> [EXERCISE INSTRUCTIONS] Only an exact, complete copy of the listing will serve as the answer.

> [THE DATA]
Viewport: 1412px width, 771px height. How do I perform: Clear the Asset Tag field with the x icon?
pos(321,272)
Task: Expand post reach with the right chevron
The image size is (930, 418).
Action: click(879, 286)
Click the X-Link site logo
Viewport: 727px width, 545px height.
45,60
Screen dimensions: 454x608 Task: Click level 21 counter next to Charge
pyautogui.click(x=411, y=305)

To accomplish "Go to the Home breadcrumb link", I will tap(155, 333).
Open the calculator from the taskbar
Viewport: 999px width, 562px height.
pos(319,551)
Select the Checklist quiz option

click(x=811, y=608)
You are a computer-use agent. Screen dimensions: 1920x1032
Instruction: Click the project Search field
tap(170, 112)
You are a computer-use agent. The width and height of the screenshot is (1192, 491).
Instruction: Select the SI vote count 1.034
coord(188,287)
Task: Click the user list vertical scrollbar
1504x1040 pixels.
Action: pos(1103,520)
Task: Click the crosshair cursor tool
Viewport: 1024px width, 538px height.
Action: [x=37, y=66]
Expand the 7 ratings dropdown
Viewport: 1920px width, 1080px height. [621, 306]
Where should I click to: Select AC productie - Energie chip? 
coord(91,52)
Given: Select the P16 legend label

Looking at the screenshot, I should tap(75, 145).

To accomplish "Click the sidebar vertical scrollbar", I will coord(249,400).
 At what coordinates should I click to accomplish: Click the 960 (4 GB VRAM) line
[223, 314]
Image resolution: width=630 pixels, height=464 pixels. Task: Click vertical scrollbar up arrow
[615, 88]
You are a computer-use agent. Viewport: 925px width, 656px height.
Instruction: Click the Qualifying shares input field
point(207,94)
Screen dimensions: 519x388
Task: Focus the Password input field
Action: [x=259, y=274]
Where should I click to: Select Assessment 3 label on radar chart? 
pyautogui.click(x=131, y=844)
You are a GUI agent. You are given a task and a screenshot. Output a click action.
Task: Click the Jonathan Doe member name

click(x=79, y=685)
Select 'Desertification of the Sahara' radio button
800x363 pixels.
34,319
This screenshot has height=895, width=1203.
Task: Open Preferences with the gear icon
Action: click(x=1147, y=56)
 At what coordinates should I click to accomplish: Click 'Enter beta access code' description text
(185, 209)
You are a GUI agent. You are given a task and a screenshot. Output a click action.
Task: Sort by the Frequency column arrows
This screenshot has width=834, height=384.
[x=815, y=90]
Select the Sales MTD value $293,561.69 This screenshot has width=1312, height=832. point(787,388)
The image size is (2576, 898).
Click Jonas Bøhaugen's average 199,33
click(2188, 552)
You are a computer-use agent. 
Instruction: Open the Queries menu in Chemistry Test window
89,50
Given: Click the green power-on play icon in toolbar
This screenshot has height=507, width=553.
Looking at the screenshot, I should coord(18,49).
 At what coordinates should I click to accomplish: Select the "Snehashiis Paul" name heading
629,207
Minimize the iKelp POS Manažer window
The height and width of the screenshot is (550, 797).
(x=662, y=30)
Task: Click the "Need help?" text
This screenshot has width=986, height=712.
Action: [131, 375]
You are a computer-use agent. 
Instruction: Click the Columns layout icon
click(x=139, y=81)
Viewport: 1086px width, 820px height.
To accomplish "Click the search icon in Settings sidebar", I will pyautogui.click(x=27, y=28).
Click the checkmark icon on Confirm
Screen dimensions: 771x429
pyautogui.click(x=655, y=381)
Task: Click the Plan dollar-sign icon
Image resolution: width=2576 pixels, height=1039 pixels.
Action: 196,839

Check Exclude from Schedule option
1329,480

> [OUTPUT OF THE TASK]
Viewport: 1412px width, 771px height. How do I perform: Clear the Asset Tag field with the x icon?
pos(321,272)
Task: Expand post reach with the right chevron
The image size is (930, 418).
Action: click(879, 286)
Click the X-Link site logo
Viewport: 727px width, 545px height.
45,60
Screen dimensions: 454x608 Task: Click level 21 counter next to Charge
pyautogui.click(x=411, y=305)

To accomplish "Go to the Home breadcrumb link", I will tap(155, 333).
Open the calculator from the taskbar
Viewport: 999px width, 562px height.
pos(319,551)
Select the Checklist quiz option

click(x=811, y=608)
You are a computer-use agent. Screen dimensions: 1920x1032
Instruction: Click the project Search field
tap(170, 112)
You are a computer-use agent. The width and height of the screenshot is (1192, 491).
Instruction: Select the SI vote count 1.034
coord(188,287)
Task: Click the user list vertical scrollbar
1504x1040 pixels.
Action: pos(1103,520)
Task: Click the crosshair cursor tool
Viewport: 1024px width, 538px height.
Action: [x=37, y=66]
Expand the 7 ratings dropdown
Viewport: 1920px width, 1080px height. [621, 306]
Where should I click to: Select AC productie - Energie chip? 
coord(91,52)
Given: Select the P16 legend label

Looking at the screenshot, I should tap(75, 145).

To accomplish "Click the sidebar vertical scrollbar", I will coord(249,400).
 At what coordinates should I click to accomplish: Click the 960 (4 GB VRAM) line
[223, 314]
Image resolution: width=630 pixels, height=464 pixels. Task: Click vertical scrollbar up arrow
[615, 88]
You are a computer-use agent. Viewport: 925px width, 656px height.
Instruction: Click the Qualifying shares input field
point(207,94)
Screen dimensions: 519x388
Task: Focus the Password input field
Action: [x=259, y=274]
Where should I click to: Select Assessment 3 label on radar chart? 
pyautogui.click(x=131, y=844)
You are a GUI agent. You are given a task and a screenshot. Output a click action.
Task: Click the Jonathan Doe member name

click(x=79, y=685)
Select 'Desertification of the Sahara' radio button
800x363 pixels.
34,319
This screenshot has height=895, width=1203.
Task: Open Preferences with the gear icon
Action: click(x=1147, y=56)
 At what coordinates should I click to accomplish: Click 'Enter beta access code' description text
(185, 209)
You are a GUI agent. You are given a task and a screenshot. Output a click action.
Task: Sort by the Frequency column arrows
This screenshot has width=834, height=384.
[x=815, y=90]
Select the Sales MTD value $293,561.69 This screenshot has width=1312, height=832. point(787,388)
The image size is (2576, 898).
Click Jonas Bøhaugen's average 199,33
click(2188, 552)
You are a computer-use agent. 
Instruction: Open the Queries menu in Chemistry Test window
89,50
Given: Click the green power-on play icon in toolbar
This screenshot has height=507, width=553.
Looking at the screenshot, I should coord(18,49).
 At what coordinates should I click to accomplish: Select the "Snehashiis Paul" name heading
629,207
Minimize the iKelp POS Manažer window
The height and width of the screenshot is (550, 797).
(x=662, y=30)
Task: Click the "Need help?" text
This screenshot has width=986, height=712.
Action: [131, 375]
You are a computer-use agent. 
Instruction: Click the Columns layout icon
click(x=139, y=81)
Viewport: 1086px width, 820px height.
To accomplish "Click the search icon in Settings sidebar", I will pyautogui.click(x=27, y=28).
Click the checkmark icon on Confirm
Screen dimensions: 771x429
pyautogui.click(x=655, y=381)
Task: Click the Plan dollar-sign icon
Image resolution: width=2576 pixels, height=1039 pixels.
Action: 196,839

Check Exclude from Schedule option
1329,480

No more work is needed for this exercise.